Decision on container design

Tue Feb 1 09:08:26 PST 2011

On Tue, 01 Feb 2011 11:44:36 -0500, Michel Fortin  
<michel.fortin at michelf.com> wrote:

> On 2011-02-01 11:12:13 -0500, Andrei Alexandrescu  
> <SeeWebsiteForEmail at erdani.org> said:
>
>> On 1/28/11 8:12 PM, Michel Fortin wrote:
>>> On 2011-01-28 20:10:06 -0500, "Denis Koroskin" <2korden at gmail.com>  
>>> said:
>>>
>>>> Unfortunately, this design has big issues:
>>>>   void fill(Appender appender)
>>>> {
>>>> appender.put("hello");
>>>> appender.put("world");
>>>> }
>>>>  void test()
>>>> {
>>>> Appender<string> appender;
>>>> fill(appender); // Appender is supposed to have reference semantics
>>>> assert(appender.length != 0); // fails!
>>>> }
>>>>  Asserting above fails because at the time you pass appender object to
>>>> the fill method it isn't initialized yet (lazy initialization). As
>>>> such, a null is passed, creating an instance at first appending, but
>>>> the result isn't seen to the caller.
>>>  That's indeed a problem. I don't think it's a fatal flaw however,  
>>> given
>>> that the idiom already exists in AAs.
>>>  That said, the nice thing about my proposal is that you can easily  
>>> reuse
>>> the Impl to create a new container to build a new container wrapper  
>>> with
>>> the semantics you like with no loss of efficiency.
>>>  As for the case of Appender... personally in the case above I'd be
>>> tempted to use Appender.Impl directly (value semantics) and make fill
>>> take a 'ref'. There's no point in having an extra heap allocation,
>>> especially if you're calling test() in a loop or if there's a good
>>> chance fill() has nothing to append to it.

I've been thinking of making Appender.Impl public or at least its own  
type.  A stack-based appender makes a lot of sense when you are using it  
temporarily to build an array.

But array-based containers really are in a separate class from node-based  
containers.  It's tempting to conflate the two because they are both  
'containers', but arrays allow many more optimizations/features that  
node-based containers simply can't do.

>>  Yep, yep, I found myself wrestling with the same issues. All good  
>> points. On one hand containers are a target for optimization because  
>> many will use them. On the other hand you'd want to have reasonably  
>> simple and idiomatic code in the container implementation because you  
>> want people to understand them easily and also to write their own. I  
>> thought for a while of a layered approach in which you'd have both the  
>> value and the sealed reference version of a container... it's just too  
>> much aggravation.
>
> But are you not just pushing the aggravation elsewhere? If I need a by  
> value container for some reason (performance or semantics) I'll have to  
> write my own, and likely others will write their own too.

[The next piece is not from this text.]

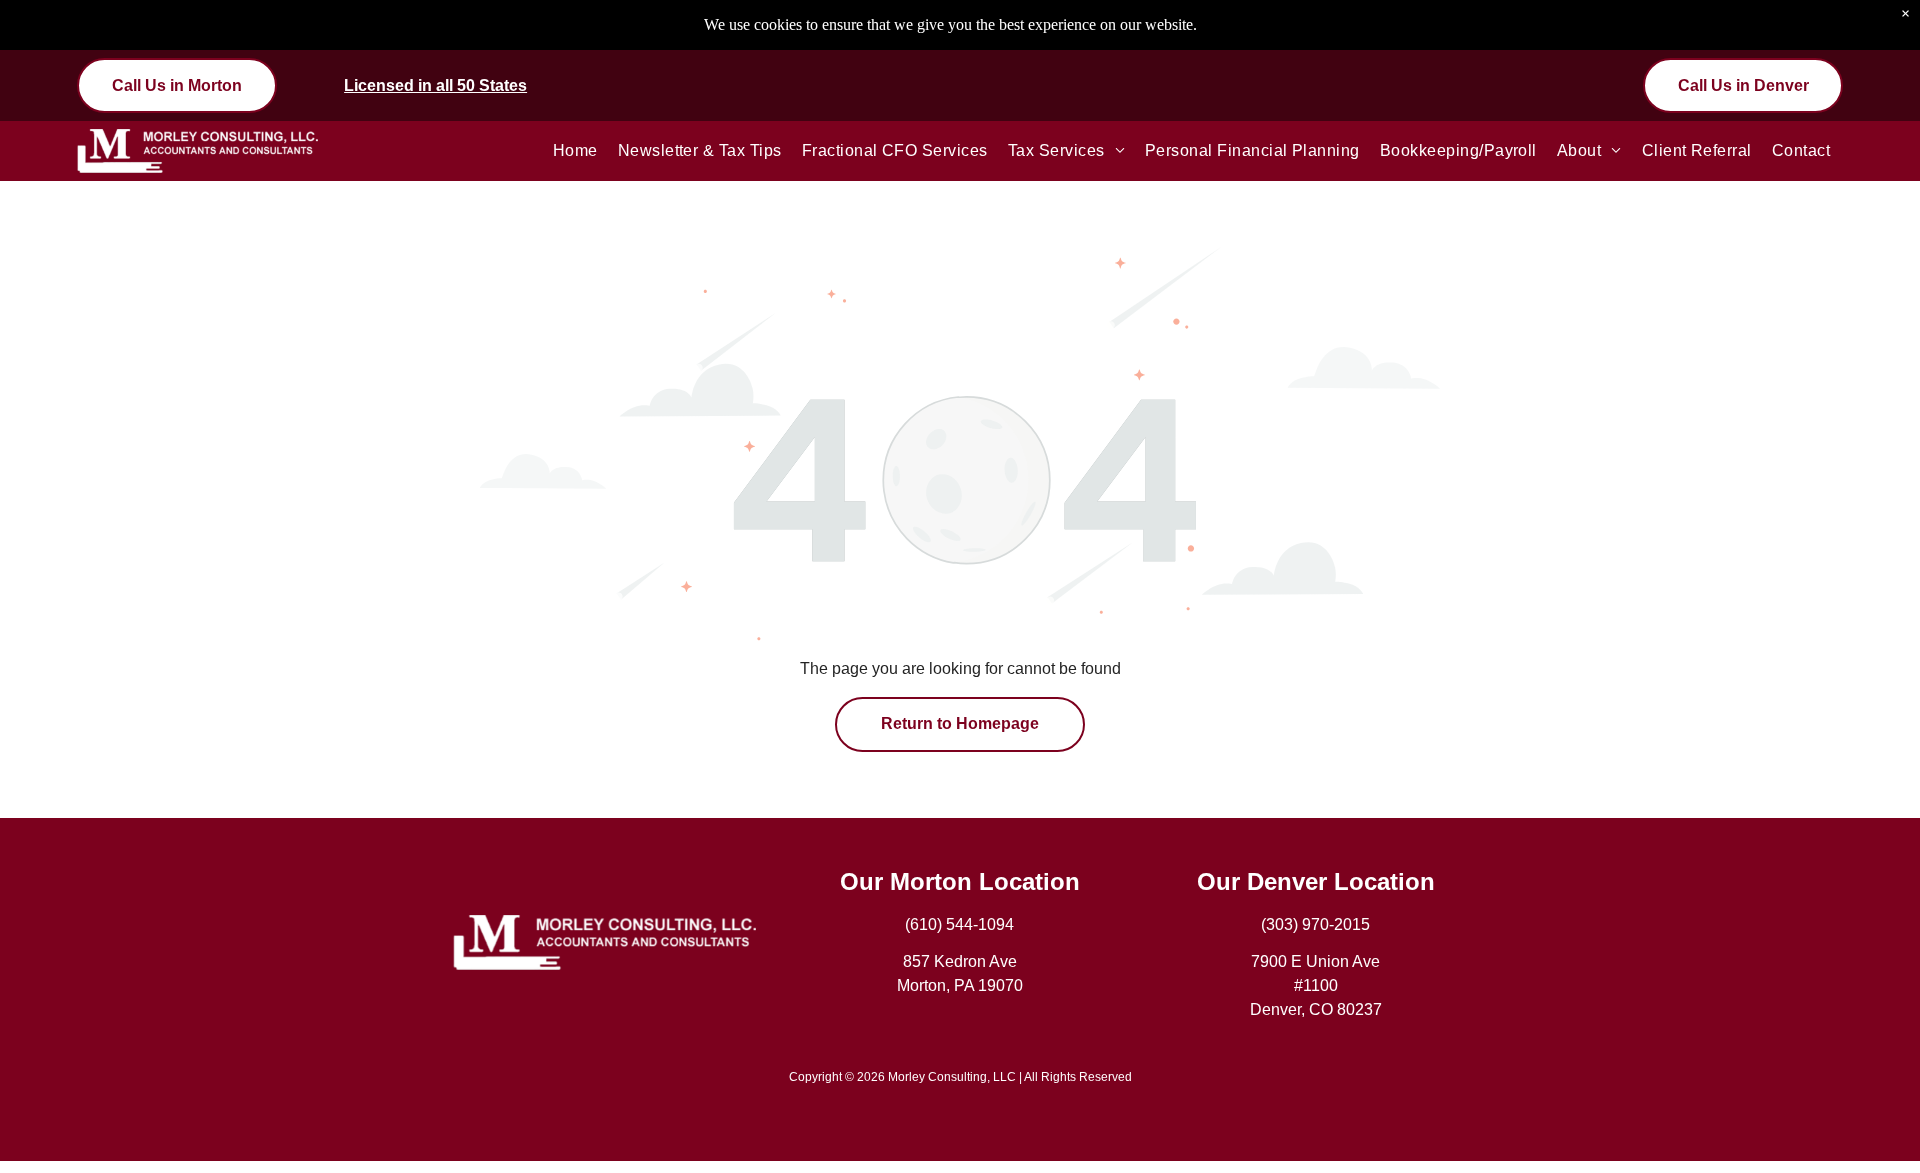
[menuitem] (575, 151)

foo(container.dup) ; // value semantics

I'm sure some template guru can make a wrapper type for this for the rare  
occasions that you need it.  We can work on solving the  
"auto-initialization" issue (where a nested container 'just works'), I  
think there are ways to do it.

If that still doesn't help for your issues, then writing your own may be  
the only valid option.

>
> Using classes for containers is just marginally better than making them  
> by-value structs: you can use 'new' with a by-value struct if you want  
> it to behave as a class-like by-reference container:
>
> 	struct Container {
> 		...
> 	}
>
> 	auto c = new Container();
>
> The only noticeable difference from a class container is that now c is  
> now a Container*.

And doesn't get cleaned up by the GC properly.  Plus, each member call  
must check if the container is 'instantiated', since we can have no  
default ctors.

Yes, it's a trade-off, and I think by far class-based containers win for  
the common case.

>>> Personally, I'm really concerned by the case where you have a container
>>> of containers. Class semantics make things really complicated as you
>>> always have to initialize everything in the container explicitly; value
>>> semantics makes things semantically easier but quite inefficient as
>>> moving elements inside of the outermost container implies copying the
>>> containers. Making containers auto-initialize themselves on first use
>>> solves the case where containers are references-types; making  
>>> containers
>>> capable of using move semantics solves the problem for value-type
>>> containers.
>>  Neither values nor references are perfect indeed. For example, someone  
>> mentioned, hey, in STL I write set< vector<double> > and it Just  
>> Works(tm). On the other hand, if you swap the two names it still seems  
>> to work but it's awfully inefficient (something that may trip even  
>> experienced developers).
>
> Isn't that solved by C++0x, using move semantics in swap?
>

swap isn't the problem.

foreach(s; myVectorSet)
{
    // if s is by value, it must be copied for each iteration in the loop
}

-Steve